Simulate the coalescent in the extinction recolonisation model under a flexible set of parameters.
The classes of event in a given simulation are specified by providing a list of Event Class instances in the ercs.Simulator.event_classes attribute. Two classes of event are currently supported: the Disc model and the Gaussian model. See [E08], [BEV10], [BEV12] and several other articles for details of the Disc model, and see [BKE10] and [BEV12] for details of the Gaussian model.
Class representing a coalescent simulator for the extinction/recolonisation model on a torus of the specified diameter.
The class provides a convenient interface to the low-level _ercs module, and contains instance variables for each of the simulation parameters with sensible defaults. These parameters should be set before calling simulate.
The location of lineages at the beginning of the simulation. This must be a non-empty list of two-tuples describing locations within the 2D space defined by the torus.
Default value: None.
The event classes to simulate. This must be a list of ercs.EventClass instances. There must be at least one event class specified.
Default value: None.
The diameter of the torus we are simulating on. This defines the size of the space that lineages can move around in.
Default value: Specified at instantiation time.
The number of parents in each event. For a single locus simulation there must be at least one parent and for multi-locus simulations at least two.
Default value: 1 if the simulation is single locus, otherwise 2.
The list of inter-locus recombination probabilities; the length of this list also determines the number of loci for each individual. At an event, the probability of locus j and j + 1 descending from different parents is recombination_probablities[j]. The number of loci in the simulation is therefore len(recombination_probablities) + 1.
Default value: The empty list [] (so, we have a single locus simulation by default).

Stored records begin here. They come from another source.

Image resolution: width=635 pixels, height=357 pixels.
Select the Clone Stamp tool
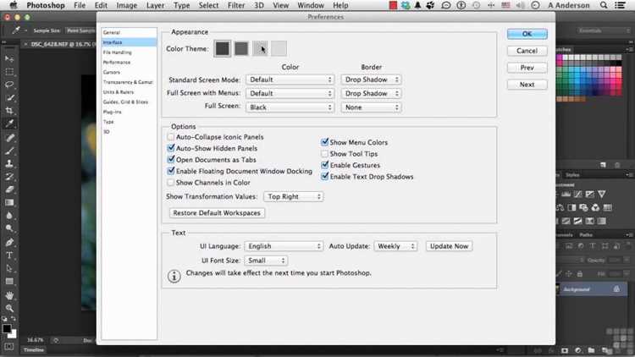coord(9,163)
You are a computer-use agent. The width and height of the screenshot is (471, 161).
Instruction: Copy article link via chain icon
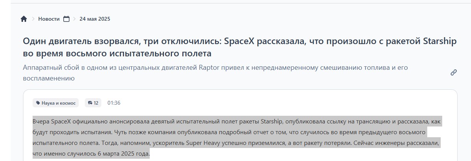[x=453, y=72]
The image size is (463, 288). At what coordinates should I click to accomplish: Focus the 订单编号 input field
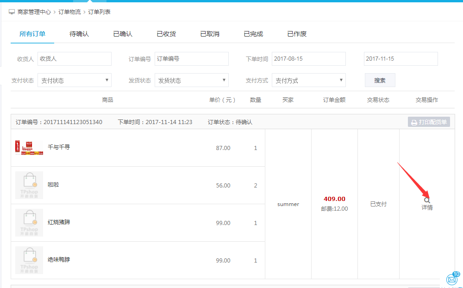(191, 59)
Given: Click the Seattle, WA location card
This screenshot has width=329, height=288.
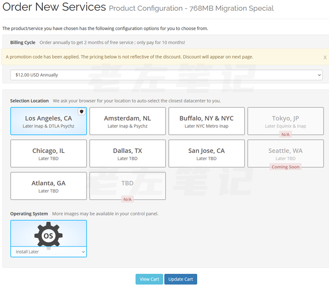Looking at the screenshot, I should 285,152.
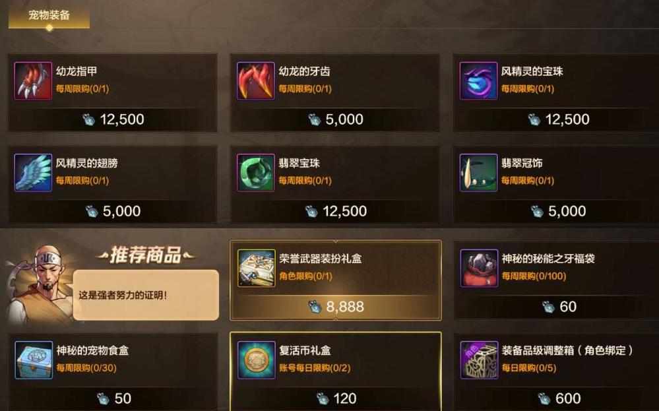Click the 60 price for 秘能之牙福袋

point(557,307)
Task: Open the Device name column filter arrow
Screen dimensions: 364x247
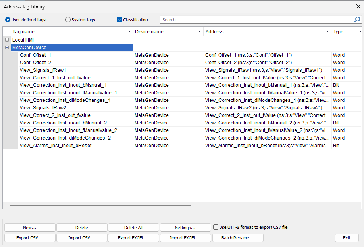Action: [200, 31]
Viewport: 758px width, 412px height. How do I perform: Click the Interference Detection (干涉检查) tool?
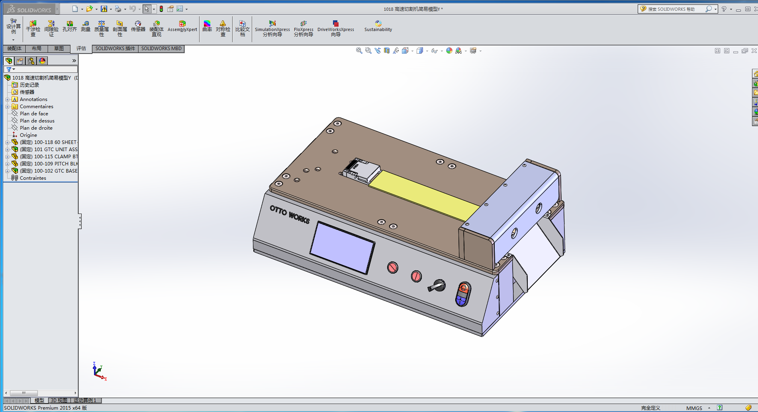(33, 29)
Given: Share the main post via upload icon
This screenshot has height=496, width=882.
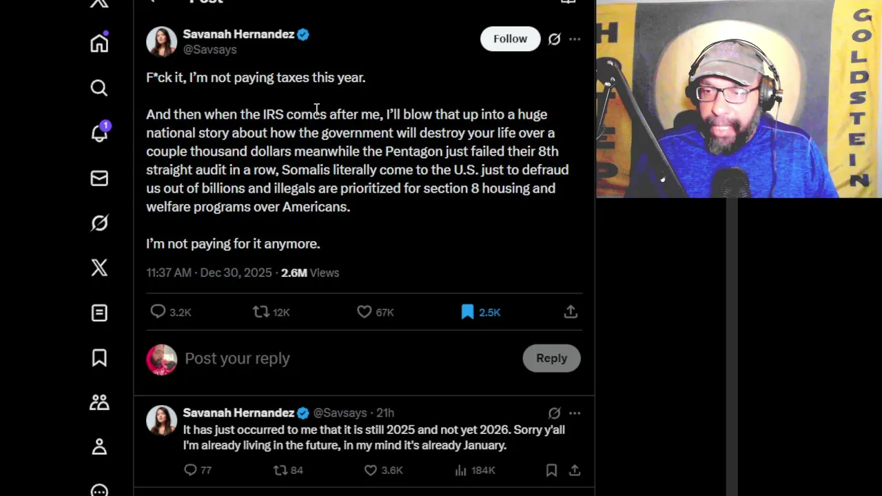Looking at the screenshot, I should tap(571, 312).
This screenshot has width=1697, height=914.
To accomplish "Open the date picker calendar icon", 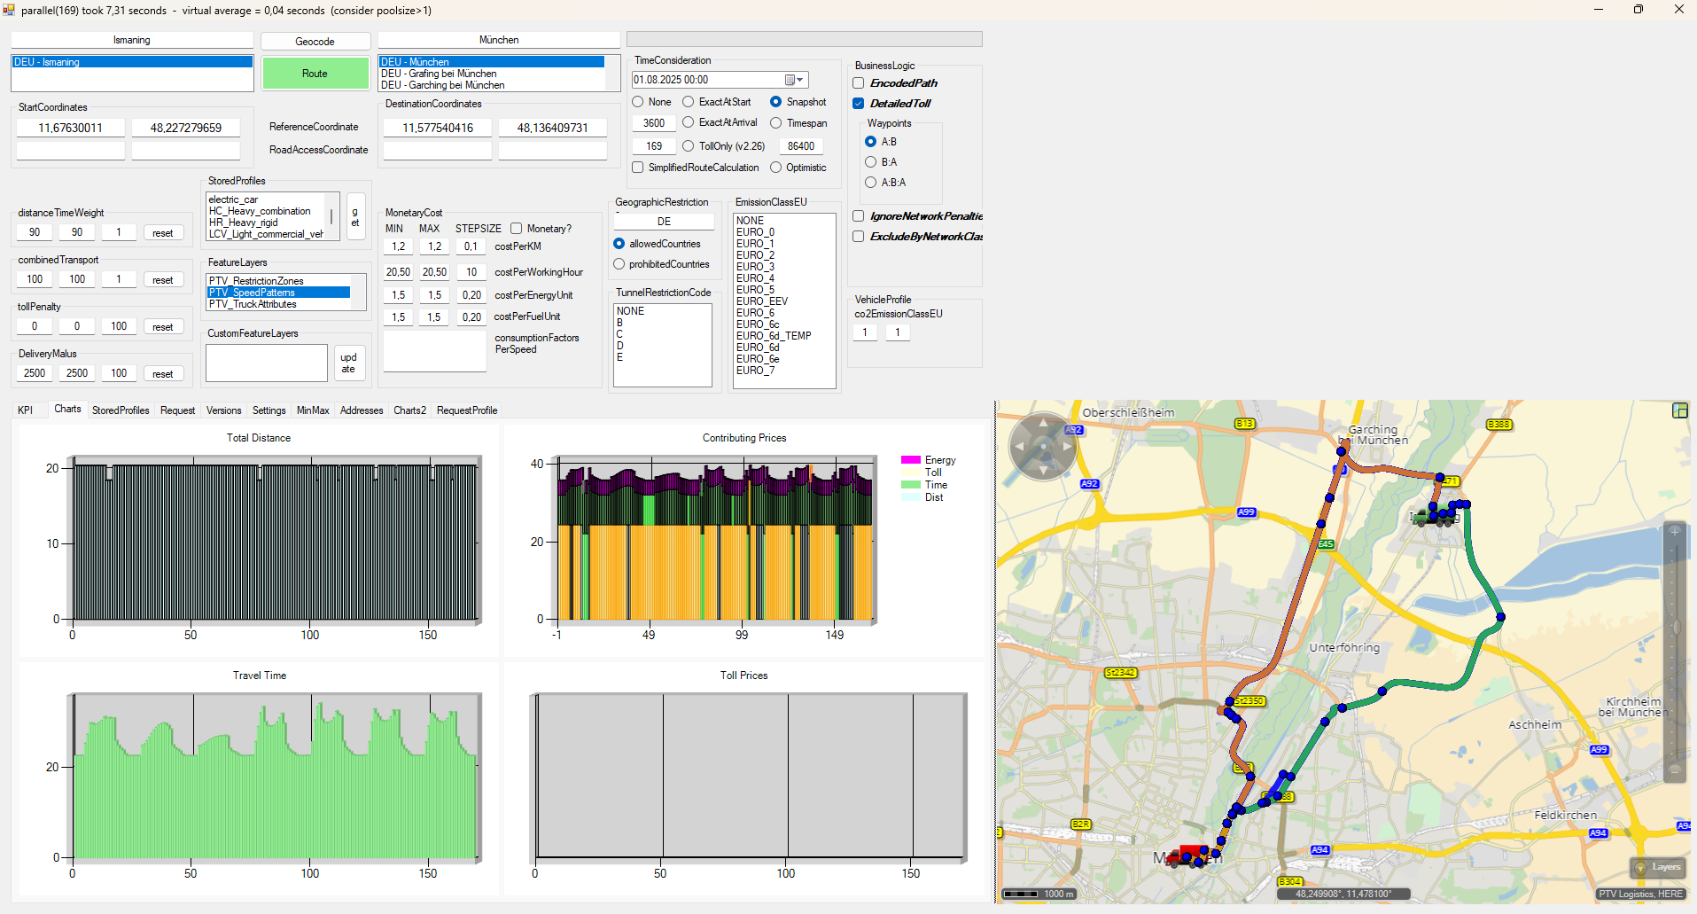I will [x=790, y=80].
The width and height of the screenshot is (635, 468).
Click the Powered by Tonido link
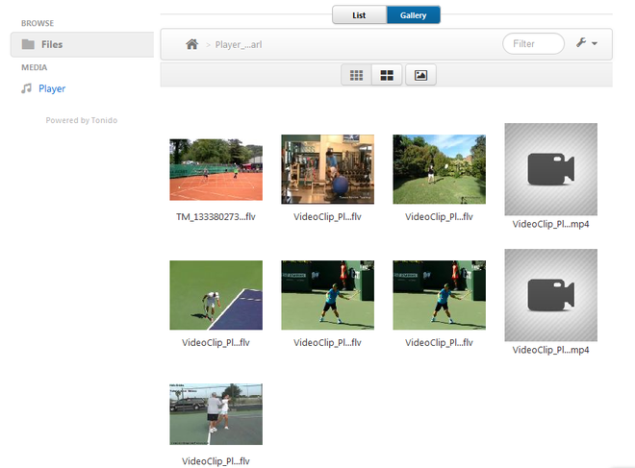tap(82, 120)
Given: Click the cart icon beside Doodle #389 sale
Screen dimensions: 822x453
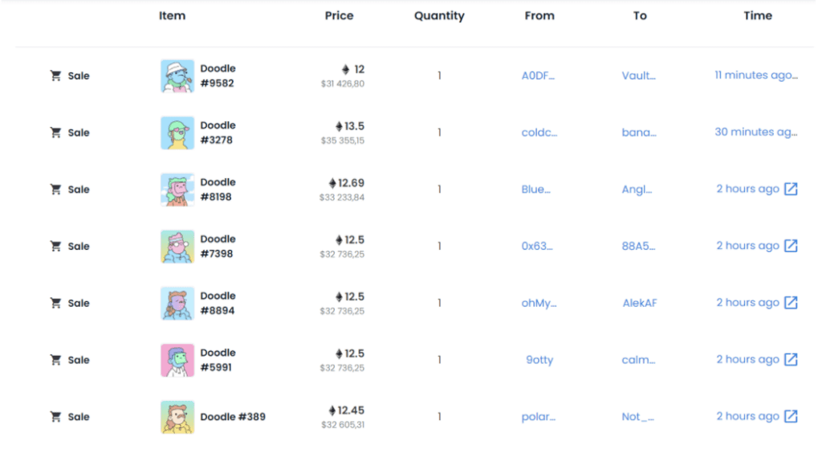Looking at the screenshot, I should tap(55, 417).
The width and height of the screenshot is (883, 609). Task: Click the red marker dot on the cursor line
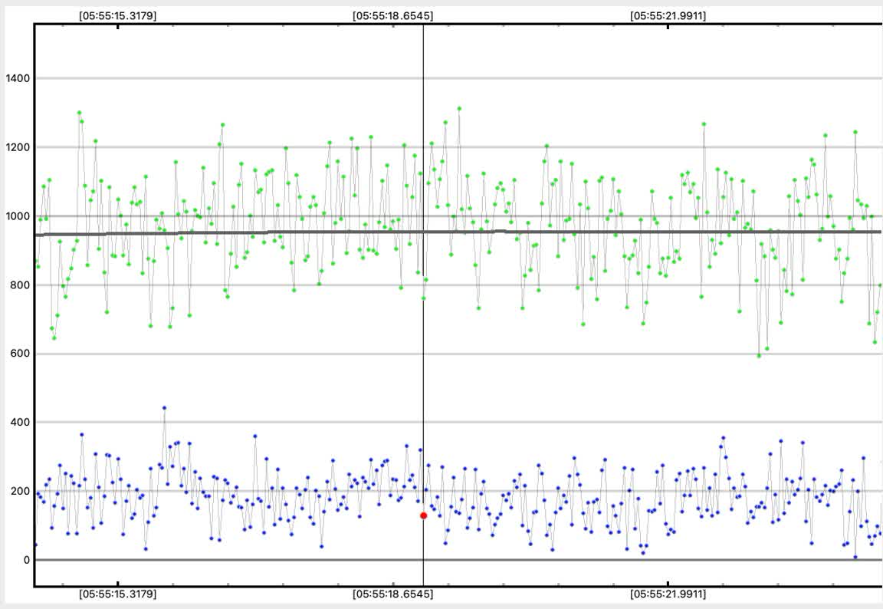pos(423,515)
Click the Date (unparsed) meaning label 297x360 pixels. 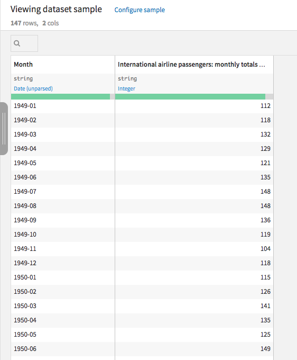pos(33,88)
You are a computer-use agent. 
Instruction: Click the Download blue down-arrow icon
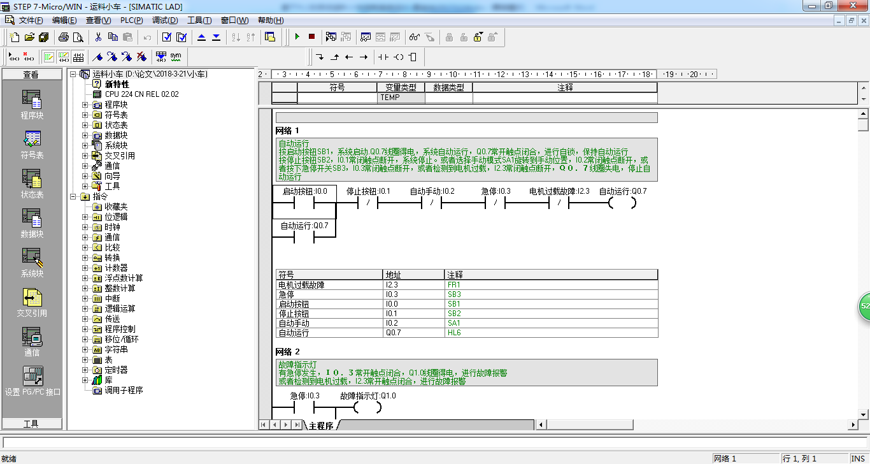click(216, 37)
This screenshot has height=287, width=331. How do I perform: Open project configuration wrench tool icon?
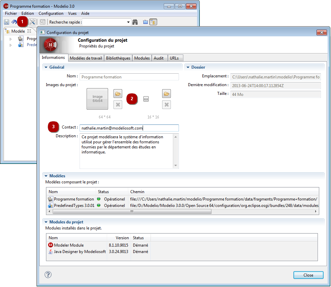(x=32, y=22)
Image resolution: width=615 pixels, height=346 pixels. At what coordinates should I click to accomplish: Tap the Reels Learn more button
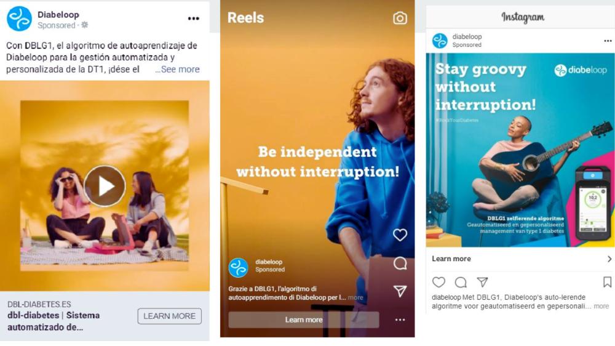304,320

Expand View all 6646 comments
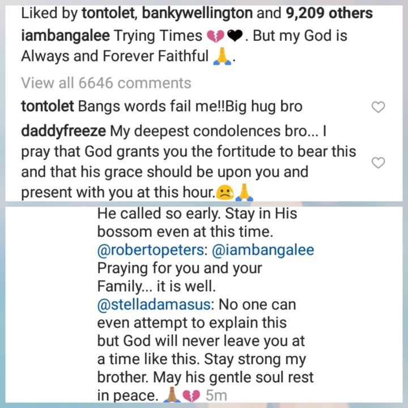[106, 83]
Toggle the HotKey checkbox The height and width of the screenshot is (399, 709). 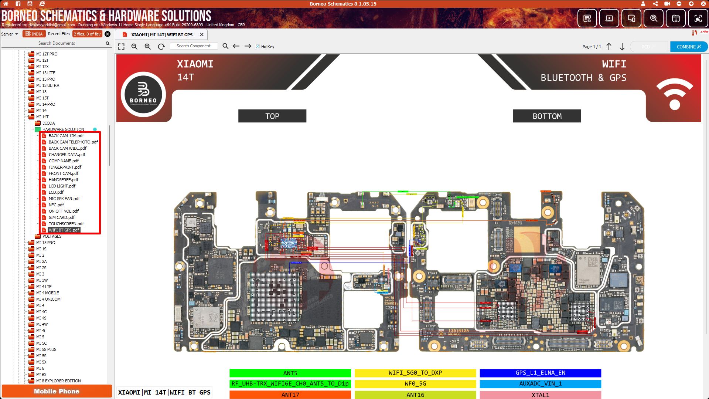pos(258,47)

The maximum amount of time (in simulation units) that we simulate. If this is set to 0.0 the simulation continues until all loci have coalesced.
Default value: 0.0
The maximum amount of memory used for tracking lineages in MiB (i.e., 2^20 bytes). If the number of lineages we are tracking grows so much that we exceed this limit, the simulation aborts and raises an _ercs.LibraryError. This is an only an approximate limit on the total amount of memory used by the simulation.
Default value: 32 MiB
The number of locations in a leaf node of the kdtree; must be a power of two, greater than 0. The kdtree_bucket_size is an advanced parameter that may be useful in tuning preformance when very large numbers of lineages are involved. Larger values will result in less time and memory spent indexing the lineages, but more lineages will need to be tested to see if they are within the critical radius of the event. Note: changing this parameter affects the outcome of simulations! That is, if we change the value of the bucket size, we cannot expect the outcome of two simulations with the same random seed to be the same. The reason for this is that, although we are guaranteed to end up with the same set of lineages in an event in any case, the order in which they die may be different, pushing the simulation onto a different stochastic trajectory.
Default value: 1
The maximum number of insertions into the kdtree before a rebuild, or 0 if the tree is not to be rebuilt. This parameter is useful for tuning the performance of the simulation when we have large numbers of loci, particularly if we begin with a relatively small sample. In this case, as the number of lineages increases over time and they spread outwards to cover more and more of the torus, we need to rebuild the index periodically. If we begin with a large sample uniformly distributed around the space then this can safely be set to 0.
Default value: 0
Runs the coalescent simulation for the specified random seed, and returns the simulated history, (pi, tau). The history consists of a list of oriented forests (one for each locus) and their corresponding node times (one for each locus).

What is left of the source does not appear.